──────── Teks Bacaan
Analisa

Mengatur Kecerdasan Buatan

Oleh: Ferdian Andi (Direktur Eksekutif Puskapkum/Pengajar HTN-HAN di Fakultas Syariah dan Hukum UIN Jakarta)

KECERDASAN buatan atau artificial intelligence (AI) yang berbasis komputasi kini telah menjadi bagian penting dalam kehidupan kita. AI membantu dan memudahkan aktivitas sehari-hari. AI kini makin populer.

Temuan survei Ipsos mengonfirmasi popularitas AI ini. Lembaga riset spesialis opini publik dan pasar global yang bermarkas di Paris itu pada akhir Juli lalu mengungkapkan bahwa Indonesia menjadi negara tertinggi (84 persen) di dunia yang mengakui keberadaan AI. Indonesia juga didapuk sebagai negara tertinggi di dunia (74 persen) yang mengakui lebih banyak manfaat AI daripada mudaratnya.

Temuan tersebut seturut dengan hasil sigi We Are Social pada awal tahun 2023 ini yang mengungkapkan bahwa di Indonesia tembus 213 juta pengguna internet setara 77 persen dari total populasi di Indonesia. Meski, berita tidak baiknya, terdapat 63 juta atau 23 persen penduduk Indonesia yang belum terhubung dengan internet (unconnected population).
────────────────
- Tujuan Tugas 1
Salin ulang kata demi kata baris-baris data, dimulai dari baris yang memuat "middle (1293, 1346)" dan diakhiri dengan baris terakhir data.
Teks bacaan di atas dan baris-baris data berikut tidak saling berkaitan.
──────── Informasi yang Diberikan
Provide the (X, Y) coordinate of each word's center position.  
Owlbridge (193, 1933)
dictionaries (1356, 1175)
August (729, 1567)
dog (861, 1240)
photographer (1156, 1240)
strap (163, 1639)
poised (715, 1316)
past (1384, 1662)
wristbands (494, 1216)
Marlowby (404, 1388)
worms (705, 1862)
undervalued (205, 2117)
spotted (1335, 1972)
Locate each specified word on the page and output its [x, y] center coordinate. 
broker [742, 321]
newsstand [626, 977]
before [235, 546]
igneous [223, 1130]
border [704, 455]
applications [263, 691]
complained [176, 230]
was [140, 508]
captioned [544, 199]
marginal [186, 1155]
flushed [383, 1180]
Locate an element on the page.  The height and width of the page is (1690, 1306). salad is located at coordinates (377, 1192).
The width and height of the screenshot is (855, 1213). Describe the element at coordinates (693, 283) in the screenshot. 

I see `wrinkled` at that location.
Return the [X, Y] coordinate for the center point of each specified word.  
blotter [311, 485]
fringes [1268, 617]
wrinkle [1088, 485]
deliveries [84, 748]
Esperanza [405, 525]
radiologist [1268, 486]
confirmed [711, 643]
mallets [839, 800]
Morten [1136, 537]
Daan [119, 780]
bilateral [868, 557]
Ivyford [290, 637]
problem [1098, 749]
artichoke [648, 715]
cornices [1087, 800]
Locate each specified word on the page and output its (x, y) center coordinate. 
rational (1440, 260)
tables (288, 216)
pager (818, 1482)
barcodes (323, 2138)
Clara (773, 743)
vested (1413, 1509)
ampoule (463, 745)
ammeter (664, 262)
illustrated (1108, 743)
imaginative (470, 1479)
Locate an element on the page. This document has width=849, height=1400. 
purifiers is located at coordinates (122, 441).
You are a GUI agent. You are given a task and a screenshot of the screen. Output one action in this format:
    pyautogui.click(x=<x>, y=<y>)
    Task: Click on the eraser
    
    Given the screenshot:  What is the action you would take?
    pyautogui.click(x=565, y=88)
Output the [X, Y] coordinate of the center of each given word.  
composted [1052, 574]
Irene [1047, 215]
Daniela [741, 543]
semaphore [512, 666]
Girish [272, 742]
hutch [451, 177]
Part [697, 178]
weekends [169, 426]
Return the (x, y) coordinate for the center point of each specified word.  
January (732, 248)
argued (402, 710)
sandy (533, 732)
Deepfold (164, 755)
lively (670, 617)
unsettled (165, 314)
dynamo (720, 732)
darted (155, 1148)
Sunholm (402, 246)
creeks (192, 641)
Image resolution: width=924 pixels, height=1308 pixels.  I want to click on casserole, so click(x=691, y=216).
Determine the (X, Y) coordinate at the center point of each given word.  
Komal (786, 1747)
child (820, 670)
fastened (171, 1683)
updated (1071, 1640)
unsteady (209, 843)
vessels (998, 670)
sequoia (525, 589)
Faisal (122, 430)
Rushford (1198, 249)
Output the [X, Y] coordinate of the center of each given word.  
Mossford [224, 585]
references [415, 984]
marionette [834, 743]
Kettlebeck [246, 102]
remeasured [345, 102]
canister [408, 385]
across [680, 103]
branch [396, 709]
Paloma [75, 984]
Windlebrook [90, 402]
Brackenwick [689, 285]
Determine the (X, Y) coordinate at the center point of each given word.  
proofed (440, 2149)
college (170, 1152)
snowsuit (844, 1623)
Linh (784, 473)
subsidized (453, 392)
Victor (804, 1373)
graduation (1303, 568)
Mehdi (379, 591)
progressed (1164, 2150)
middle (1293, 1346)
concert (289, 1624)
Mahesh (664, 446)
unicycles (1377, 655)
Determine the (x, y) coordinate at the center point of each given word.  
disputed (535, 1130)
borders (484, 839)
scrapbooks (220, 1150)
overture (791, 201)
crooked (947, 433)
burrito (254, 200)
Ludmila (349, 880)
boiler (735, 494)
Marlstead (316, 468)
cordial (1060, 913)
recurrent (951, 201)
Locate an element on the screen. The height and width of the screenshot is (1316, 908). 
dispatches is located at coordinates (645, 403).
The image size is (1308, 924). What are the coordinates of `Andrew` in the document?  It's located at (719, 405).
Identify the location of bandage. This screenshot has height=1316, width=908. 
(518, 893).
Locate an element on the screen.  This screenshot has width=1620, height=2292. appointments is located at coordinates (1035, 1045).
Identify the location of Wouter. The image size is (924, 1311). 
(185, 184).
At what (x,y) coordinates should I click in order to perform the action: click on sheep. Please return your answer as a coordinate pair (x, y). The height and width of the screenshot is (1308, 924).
────────────────
- Tujuan Tugas 2
Terjemahkan kalimat "Indonesia juga didapuk sebagai negara tertinggi di dunia (74 persen) yang mengakui lebih banyak manfaat AI daripada mudaratnya." dari teks bacaan tentang kecerdasan buatan ke dalam bahasa Inggris.

- Penyelesaian Tugas 1
middle (1293, 1346)
concert (289, 1624)
Mahesh (664, 446)
unicycles (1377, 655)
Determine the (x, y) coordinate at the center point of each given word.  
disputed (535, 1130)
borders (484, 839)
scrapbooks (220, 1150)
overture (791, 201)
crooked (947, 433)
burrito (254, 200)
Ludmila (349, 880)
boiler (735, 494)
Marlstead (316, 468)
cordial (1060, 913)
recurrent (951, 201)
Locate an element on the screen. The height and width of the screenshot is (1316, 908). 
dispatches is located at coordinates (645, 403).
The image size is (1308, 924). What are the coordinates of `Andrew` in the document?  It's located at (719, 405).
Identify the location of bandage. This screenshot has height=1316, width=908. 
(518, 893).
Locate an element on the screen.  This screenshot has width=1620, height=2292. appointments is located at coordinates (1035, 1045).
Identify the location of Wouter. The image size is (924, 1311). 
(185, 184).
At what (x,y) coordinates should I click in order to perform the action: click on sheep. Please return your answer as a coordinate pair (x, y). The height and width of the screenshot is (1308, 924).

- Penyelesaian Tugas 2
Indonesia was also named the highest-ranking country in the world (74 percent) in recognizing more benefits than harms from AI.